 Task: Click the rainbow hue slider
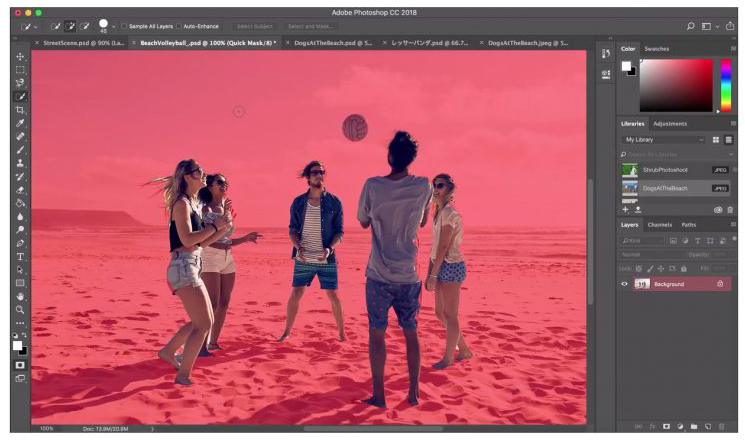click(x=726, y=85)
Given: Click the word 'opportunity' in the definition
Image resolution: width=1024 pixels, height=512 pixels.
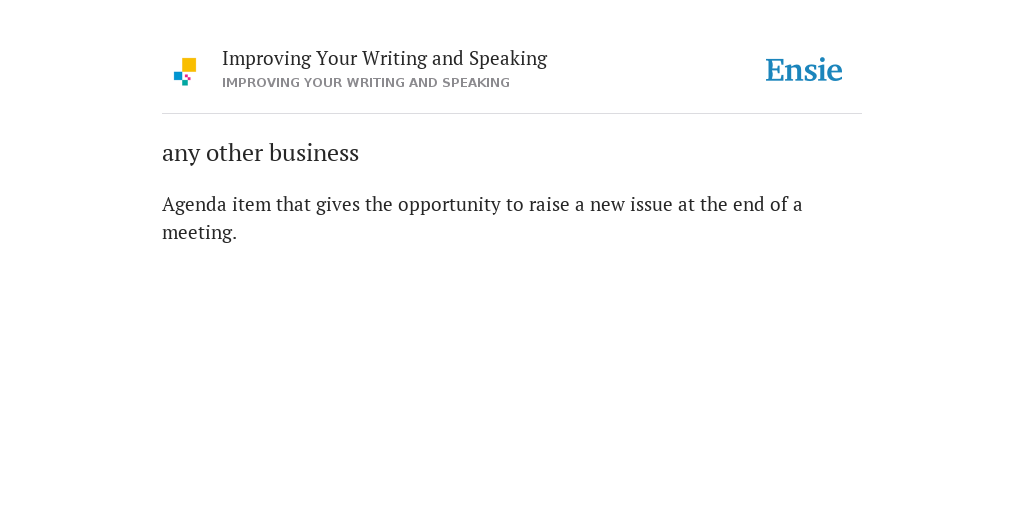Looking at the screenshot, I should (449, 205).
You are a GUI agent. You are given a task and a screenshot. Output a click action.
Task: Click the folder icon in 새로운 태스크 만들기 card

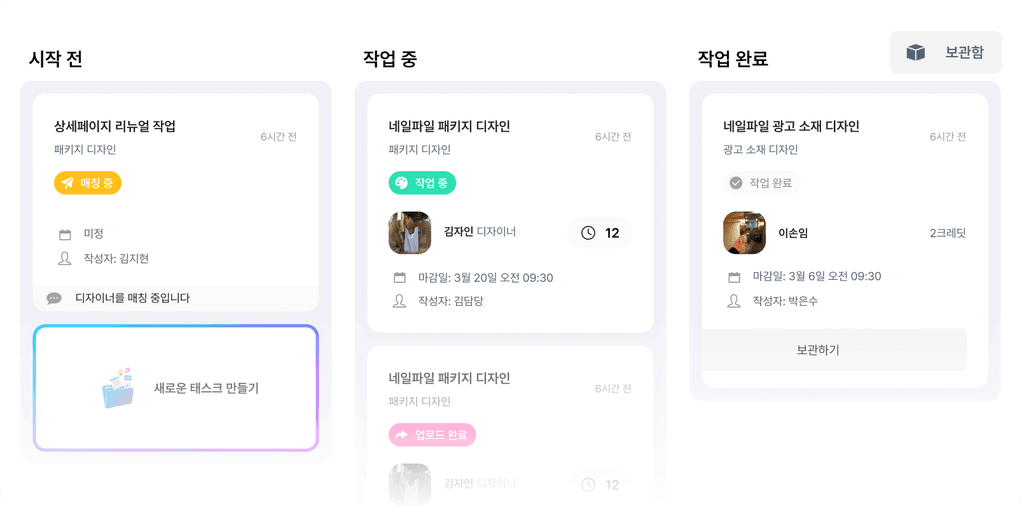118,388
****************
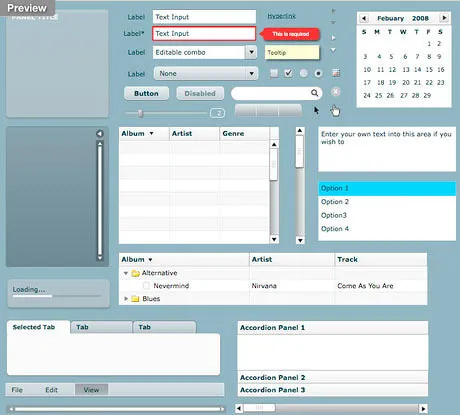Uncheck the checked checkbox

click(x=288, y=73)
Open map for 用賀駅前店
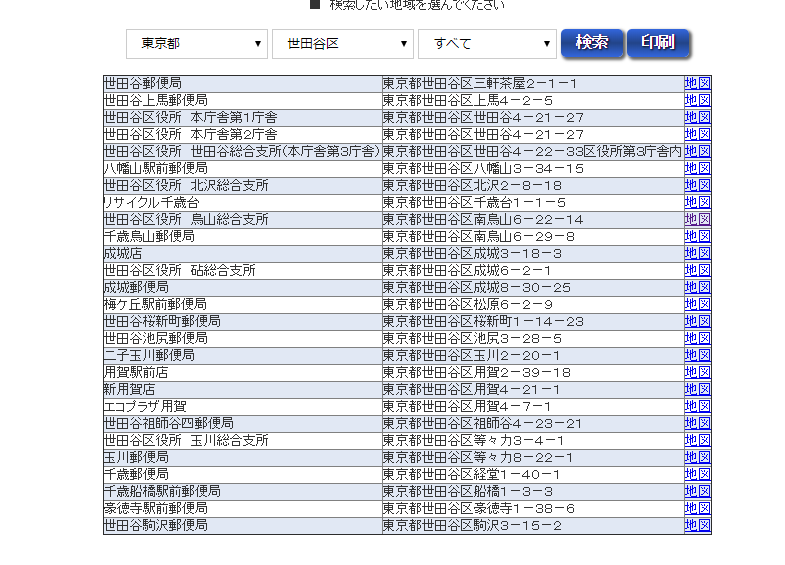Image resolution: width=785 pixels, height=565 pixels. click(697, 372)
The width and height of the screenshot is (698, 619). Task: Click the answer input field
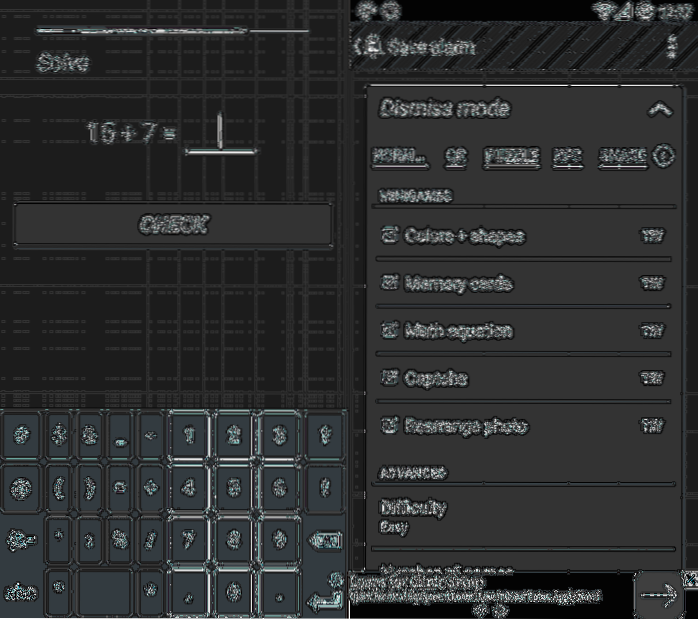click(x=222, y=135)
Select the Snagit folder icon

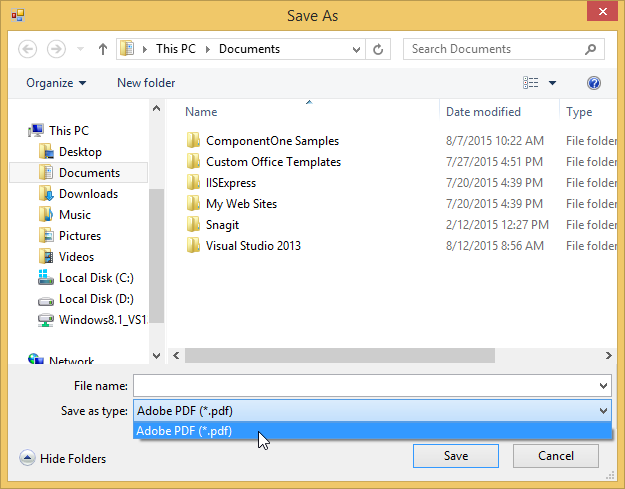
****************
▸ Brief
Quote the data above exactly from the line with "Task: Click the rainbow hue slider" to the line with "You are a GUI", both ends counted, and nothing else. Pictures don't go in.

▸ Task solution
 Task: Click the rainbow hue slider
click(x=726, y=85)
Given: Click the word 'opportunity' in the definition
Image resolution: width=1024 pixels, height=512 pixels.
Looking at the screenshot, I should (449, 205).
You are a GUI agent. You are given a task and a screenshot. Output a click action.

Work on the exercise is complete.